Available data
------------------------------------------------

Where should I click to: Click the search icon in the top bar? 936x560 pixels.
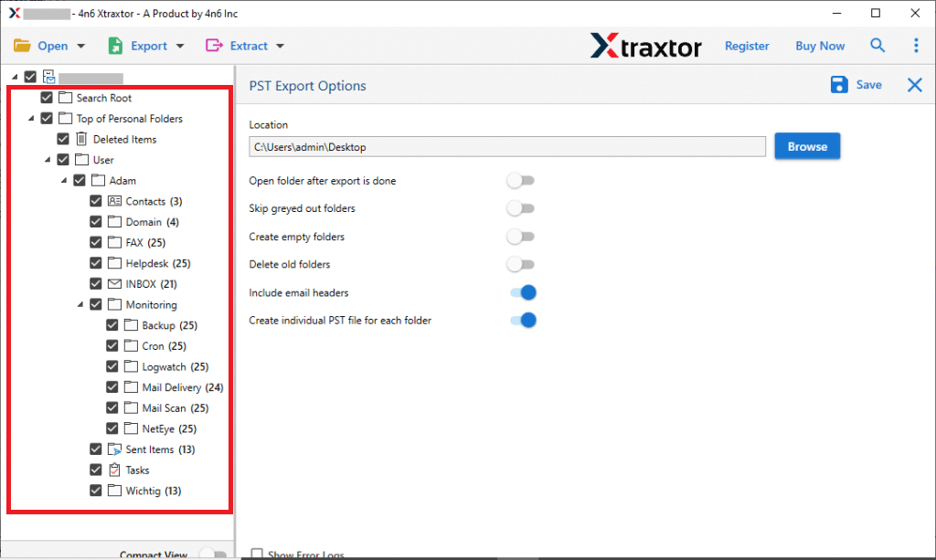pyautogui.click(x=878, y=45)
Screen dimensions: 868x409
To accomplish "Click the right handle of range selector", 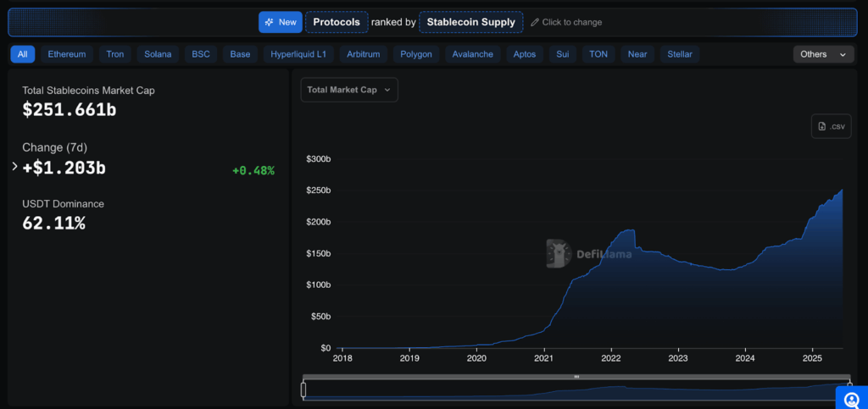I will coord(850,390).
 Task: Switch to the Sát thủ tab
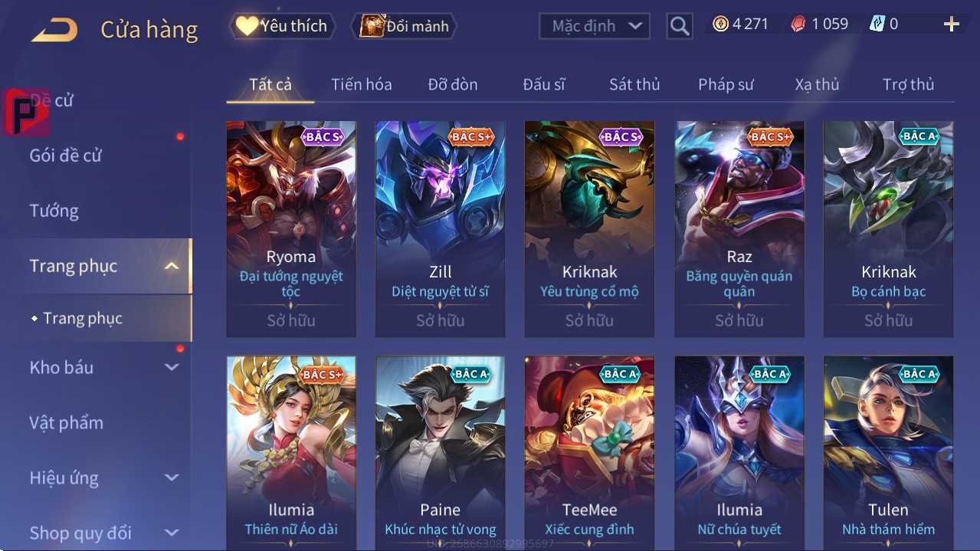click(634, 84)
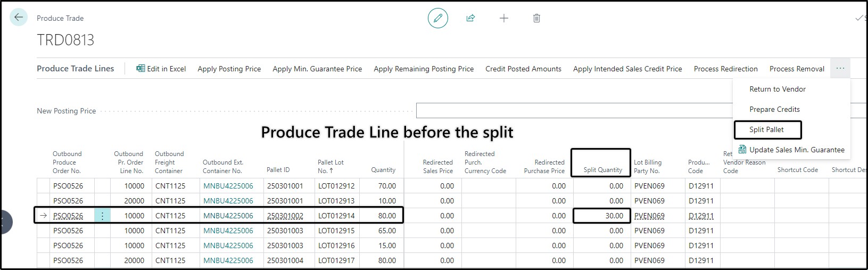Open the more actions ellipsis menu
The image size is (868, 270).
(x=840, y=69)
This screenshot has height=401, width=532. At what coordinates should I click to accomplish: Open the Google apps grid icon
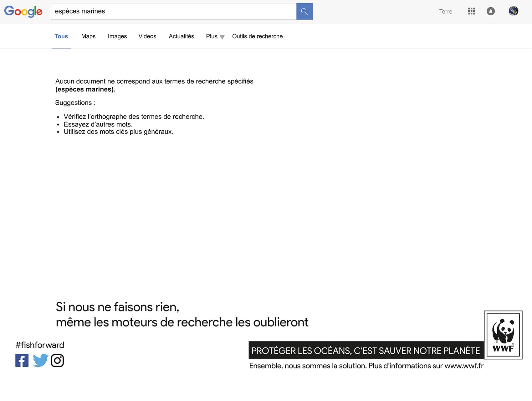[x=471, y=11]
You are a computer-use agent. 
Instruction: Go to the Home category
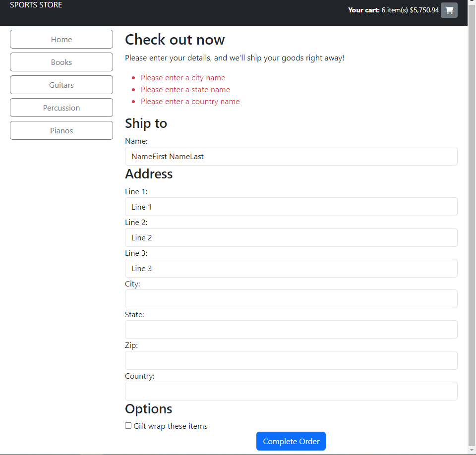coord(61,40)
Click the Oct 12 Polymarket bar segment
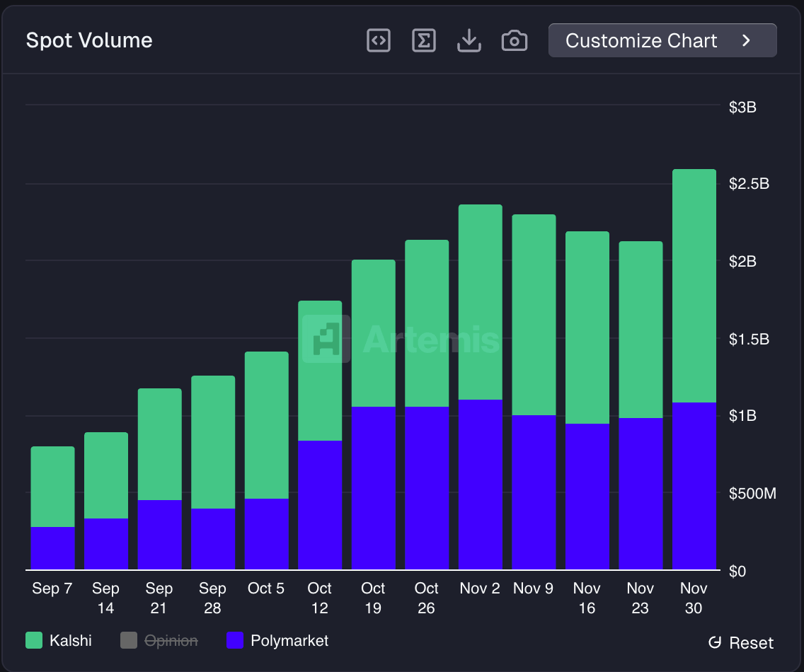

------------------------------------------------

Direction
Extract the data verbatim, from the line containing "This screenshot has" through the end of the data, with both ends included. Omit the pictures from your output.

Finished task
This screenshot has height=401, width=532. At what coordinates should I click to accomplish: Open the Google apps grid icon
[x=471, y=11]
You are a computer-use agent. 
Instruction: Go to the Home category
coord(61,40)
Click the Oct 12 Polymarket bar segment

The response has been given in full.